Надев очки с толстенными стёклами, он мрачно вперился в экран. И периодически комментировал видеоряд исключительно скверными словами.
Я был озадачен.
- Что это ты так взъярился, Петрович? – спросил я. Спросил, предполагая, что он, человек грубый, далёкий от искусства, начнет распекать этих «пидарасов в панталонах», которые «деньги гребут и народ дурачат».
Ну, или накинется на персонажа, который портвейн в общественном месте распивает, не обращая внимания на табличку «Приносить и распивать спиртные напитки категорически запрещается! Штраф 10 руб.». Хотя это было маловероятно. Петрович, будучи помоложе, любил изрядно залудить.
Но он, вдруг понёс про свою загубленную жизнь. Про то, как горбатился в цеху на токарно-винторезном станке за сущие гроши. В движениях мима он чётко угадывал последовательность действий станочника при обработке детали.
Вспоминал со всё нарастающей яростью, как орудовал гаечным ключом, как крепил деталь, нажимал на кнопку, как собачился с мастером, который, падла, постоянно урезал премию!
Как жрал в заводской столовой говённую мерзость, от которой после двух стаканов приходилось блевать!!
Как на профсоюзных собраниях его буквально били мордой об стол!!!
Как целых десять лет не давали квартиру, и он, как падла какая, жил в комнатёнке с бабой и двумя спиногрызами!!!!
Как мусора обирали его до последнего рублика, когда он после получки заходил с ребятами в «Голубой Дунай»!!!!!
Петрович всё глубже и глубже погружался в прошлое, которое было для него омерзительно. Которое искалечило его. Собственно, прошлое для него было вполне персонифицировано. Искалечили его эти бляди – начальнички: партийные, профсоюзные! ЖЭКовские твари! Мастера с бригадирами! Мусора! Все они, твари, гребли деньги лопатой и пили его кровь! И персонально, конечно, виноватее всех был Лёнька Брежнев и Никитка Хрущев.

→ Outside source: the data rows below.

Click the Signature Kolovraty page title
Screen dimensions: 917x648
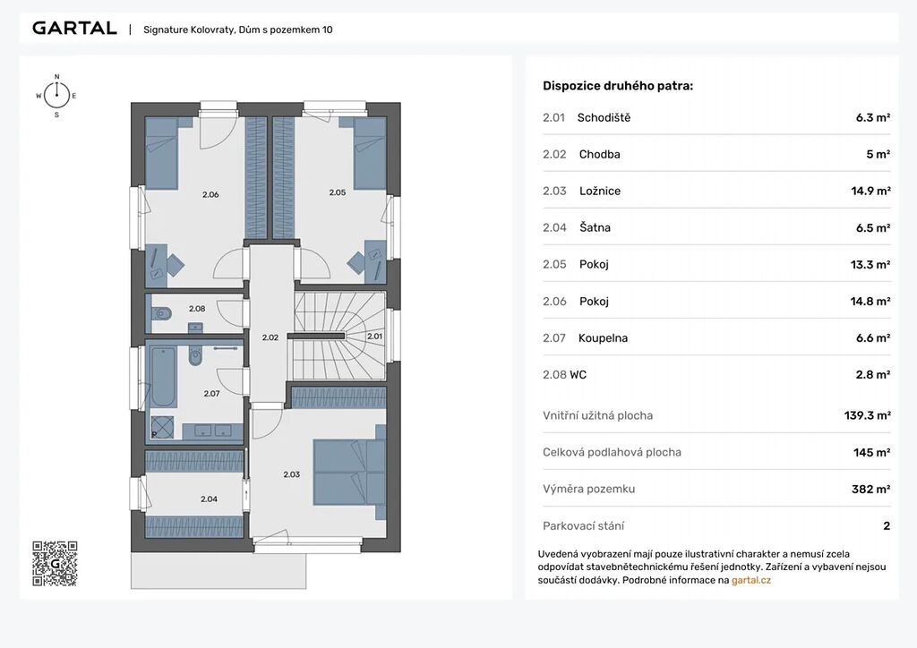238,30
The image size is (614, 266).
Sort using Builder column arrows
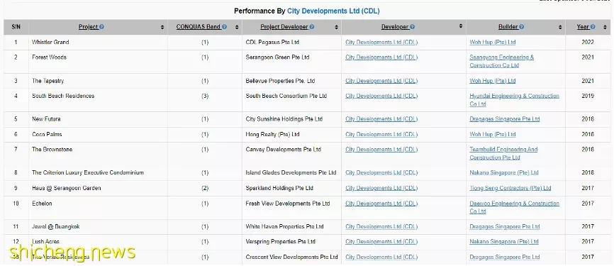[x=560, y=27]
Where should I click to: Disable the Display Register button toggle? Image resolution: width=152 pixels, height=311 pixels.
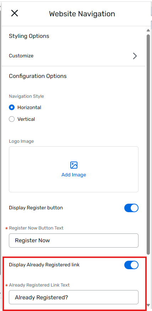coord(131,208)
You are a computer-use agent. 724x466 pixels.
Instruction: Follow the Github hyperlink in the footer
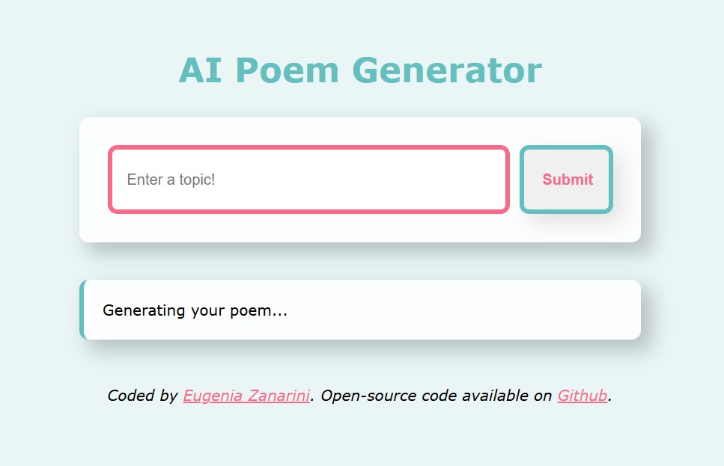(x=582, y=396)
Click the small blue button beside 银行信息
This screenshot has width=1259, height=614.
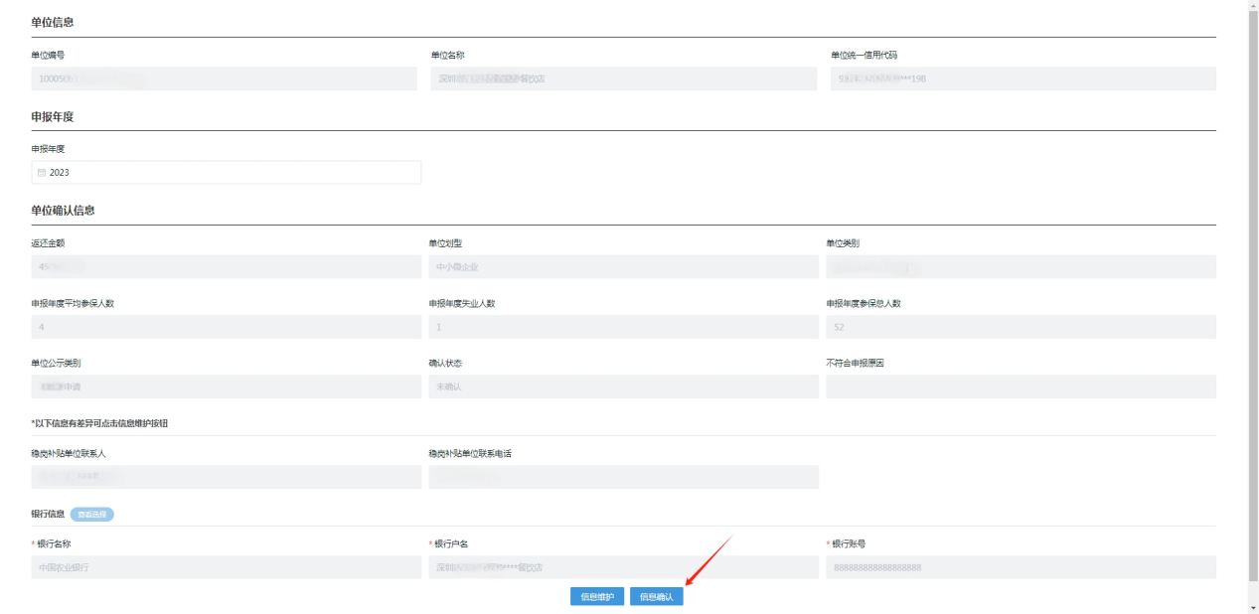point(91,515)
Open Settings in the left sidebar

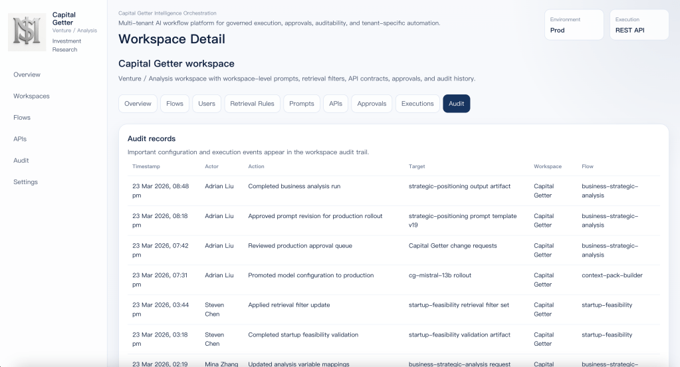pyautogui.click(x=25, y=182)
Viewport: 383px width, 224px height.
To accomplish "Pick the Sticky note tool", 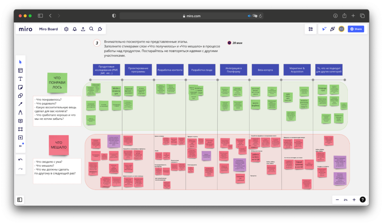I will [20, 87].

На этом месте Петрович прорычал популярную во времена Карибского кризиса частушку:
Хрущев играет на гармошке,
Брежнев пляшет гопака.
Все Россию обосрали
Два пузатых мудака!
Я понял, что Петровичу я больше не нужен в качестве собеседника. Что его воспоминания вполне автономны. И что рассказывает он о своей тяжёлой доле не кому-нибудь, а исключительно самому себе.
Я вышел и тихо прикрыл за собой дверь.
В общем, развеселил старика.
Хотя, как знать, как знать. Очень может быть, такие эмоции и отрадны для Петровича. Очень может быть, что они дают ему энергию для дальнейшего существования. Потому что для многих злоба к миру и жалось к себе – прекрасное двухкомпонентное топливо (горючее плюс окислитель), которым заправляют ракеты, уносящиеся в звездные дали.